● **TASK REQUIREMENTS**
Copy the listing from the line with "What do you see at coordinates (273, 140)" to the line with "Looking at the image, I should click on (651, 474).", swapping "coordinate pair" for "pair of coordinates" and leaving everything else unchanged.
***** MATERIAL FOR THE TASK *****
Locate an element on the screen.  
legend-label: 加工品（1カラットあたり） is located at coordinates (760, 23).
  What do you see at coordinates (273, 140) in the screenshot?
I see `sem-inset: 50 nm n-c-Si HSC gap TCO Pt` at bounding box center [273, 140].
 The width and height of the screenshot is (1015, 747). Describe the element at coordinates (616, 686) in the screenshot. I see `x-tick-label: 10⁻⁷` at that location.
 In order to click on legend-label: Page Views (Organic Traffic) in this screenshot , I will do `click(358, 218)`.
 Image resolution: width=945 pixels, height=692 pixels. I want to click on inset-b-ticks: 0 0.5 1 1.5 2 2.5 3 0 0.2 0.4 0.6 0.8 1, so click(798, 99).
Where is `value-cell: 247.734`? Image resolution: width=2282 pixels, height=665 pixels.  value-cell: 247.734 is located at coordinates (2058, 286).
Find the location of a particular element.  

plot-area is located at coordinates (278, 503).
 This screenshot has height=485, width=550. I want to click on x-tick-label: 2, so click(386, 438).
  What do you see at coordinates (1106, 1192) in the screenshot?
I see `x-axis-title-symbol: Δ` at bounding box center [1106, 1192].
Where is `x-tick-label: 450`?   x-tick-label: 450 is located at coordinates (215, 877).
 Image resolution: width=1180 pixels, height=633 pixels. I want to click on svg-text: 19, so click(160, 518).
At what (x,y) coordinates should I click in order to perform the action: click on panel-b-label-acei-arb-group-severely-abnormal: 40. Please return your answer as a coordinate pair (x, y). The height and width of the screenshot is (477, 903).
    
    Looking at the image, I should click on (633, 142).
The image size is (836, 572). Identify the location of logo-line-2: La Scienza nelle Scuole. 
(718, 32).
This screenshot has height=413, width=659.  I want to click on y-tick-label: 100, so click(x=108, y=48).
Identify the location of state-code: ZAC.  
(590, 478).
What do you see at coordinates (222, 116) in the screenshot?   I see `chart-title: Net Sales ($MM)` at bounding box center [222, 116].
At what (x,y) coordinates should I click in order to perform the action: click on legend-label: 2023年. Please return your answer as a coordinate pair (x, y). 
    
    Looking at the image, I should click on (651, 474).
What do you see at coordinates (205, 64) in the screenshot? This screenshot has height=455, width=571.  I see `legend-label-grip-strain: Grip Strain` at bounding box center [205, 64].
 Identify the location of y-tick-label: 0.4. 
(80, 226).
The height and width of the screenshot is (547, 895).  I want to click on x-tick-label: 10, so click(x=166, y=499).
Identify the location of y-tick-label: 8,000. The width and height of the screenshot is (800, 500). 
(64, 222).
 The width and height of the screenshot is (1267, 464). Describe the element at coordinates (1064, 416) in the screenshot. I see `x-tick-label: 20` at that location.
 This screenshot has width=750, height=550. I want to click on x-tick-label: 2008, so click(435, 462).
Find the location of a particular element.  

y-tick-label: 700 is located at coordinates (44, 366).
*****
● **EXERCISE OUTPUT**
  What do you see at coordinates (273, 140) in the screenshot?
I see `sem-inset: 50 nm n-c-Si HSC gap TCO Pt` at bounding box center [273, 140].
 The width and height of the screenshot is (1015, 747). Describe the element at coordinates (616, 686) in the screenshot. I see `x-tick-label: 10⁻⁷` at that location.
 In order to click on legend-label: Page Views (Organic Traffic) in this screenshot , I will do `click(358, 218)`.
 Image resolution: width=945 pixels, height=692 pixels. I want to click on inset-b-ticks: 0 0.5 1 1.5 2 2.5 3 0 0.2 0.4 0.6 0.8 1, so click(798, 99).
Where is `value-cell: 247.734`? Image resolution: width=2282 pixels, height=665 pixels.  value-cell: 247.734 is located at coordinates (2058, 286).
Find the location of a particular element.  

plot-area is located at coordinates (278, 503).
 This screenshot has height=485, width=550. I want to click on x-tick-label: 2, so click(386, 438).
  What do you see at coordinates (1106, 1192) in the screenshot?
I see `x-axis-title-symbol: Δ` at bounding box center [1106, 1192].
Where is `x-tick-label: 450`?   x-tick-label: 450 is located at coordinates (215, 877).
 Image resolution: width=1180 pixels, height=633 pixels. I want to click on svg-text: 19, so click(160, 518).
At what (x,y) coordinates should I click in order to perform the action: click on panel-b-label-acei-arb-group-severely-abnormal: 40. Please return your answer as a pair of coordinates (x, y). The height and width of the screenshot is (477, 903).
    
    Looking at the image, I should click on (633, 142).
The image size is (836, 572). Identify the location of logo-line-2: La Scienza nelle Scuole. 
(718, 32).
This screenshot has height=413, width=659.  I want to click on y-tick-label: 100, so click(x=108, y=48).
Identify the location of state-code: ZAC.  
(590, 478).
What do you see at coordinates (222, 116) in the screenshot?   I see `chart-title: Net Sales ($MM)` at bounding box center [222, 116].
At what (x,y) coordinates should I click in order to perform the action: click on legend-label: 2023年. Please return your answer as a pair of coordinates (x, y). 
    
    Looking at the image, I should click on (651, 474).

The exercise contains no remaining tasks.